En réalité, la diplomatie française a fait encore une fois les frais de son incapacité à gérer ses relations avec les deux géants-rivaux du Maghreb, l’Algérie et le Maroc. Paris est en effet parti du principe que la seule défection réellement grave au sud serait celle de l’Algérien Abdelaziz Bouteflika, et pas celle, annoncée, du colonel Kadhafi. Une crainte confortée par des mois de critiques virulentes dans la presse algérienne, particulièrement concernant la possibilité que Rabat puisse abriter l’une des instances de l’UPM.
On ne compte plus ainsi les ministres français qui sont allés à Alger
Comme à chaque fois qu’Alger multiplie les gestes de mauvaise humeur, la diplomatie française s’est dès lors mobilisée sans compter pour assurer l’Algérie qu’elle était un partenaire indispensable et un pilier de la future union. On ne compte plus ainsi les ministres français qui se sont succédés ces dernières semaines à Alger. La récente visite de François Fillon aura bouclé cette valse autour d’un géant gazier et pétrolier dont le marché est convoité par le monde entier, réserves en devises dépassant les 100 milliards de dollars obligent.
Ces signes de déférence ont été appréciés par Alger puisque dès le retour de François Fillon, Paris considérait "acquise" la venue de Abdelaziz Bouteflika. Quelques jours plus tard, le tête à tête entre Nicolas Sarkozy et son homologue algérien au cours du sommet du G8 au Japon est venu consacrer la priorité et la considération de la France envers l’Algérie.
Nicolas Sarkozy y a en effet annoncé à la fois la venue du chef de l’Etat algérien à l’UPM, mais aussi son invitation pour un voyage officiel à Paris "en 2009", date qui correspond à la fin de la présidence Bouteflika. Du moins en principe. Car le président algérien entend, en dépit de sa santé défaillante, briguer un troisième mandat ou prolonger le sien de deux ans.
Paris tient le Maroc pour un allié acquis quoiqu’il arrive
Cette perspective étant loin de faire l’unanimité au sein des "décideurs" algériens, le soutien de Paris était ardemment souhaité... et soit dit en passant habituel. Jacques Chirac avait lui aussi "voté" Bouteflika en l’invitant à Paris en 2004 en pleine campagne pour son second mandat présidentiel.

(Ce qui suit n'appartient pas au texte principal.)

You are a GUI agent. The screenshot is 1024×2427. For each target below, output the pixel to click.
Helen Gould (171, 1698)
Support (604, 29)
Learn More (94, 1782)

Ajouté au peu de goût de Mohammed VI pour les grands messes, ce trop plein d’attentions -qui montre que Paris tient le Maroc pour un allié acquis quoiqu’il arrive- aura provoqué la défection inattendue du souverain chérifien. D’autant que, cerise sur le gâteau, les responsables français ont expliqué aux Marocains la difficulté de prévoir un secrétariat de l’UPM à Rabat par le fait que... "les Algériens y sont opposés".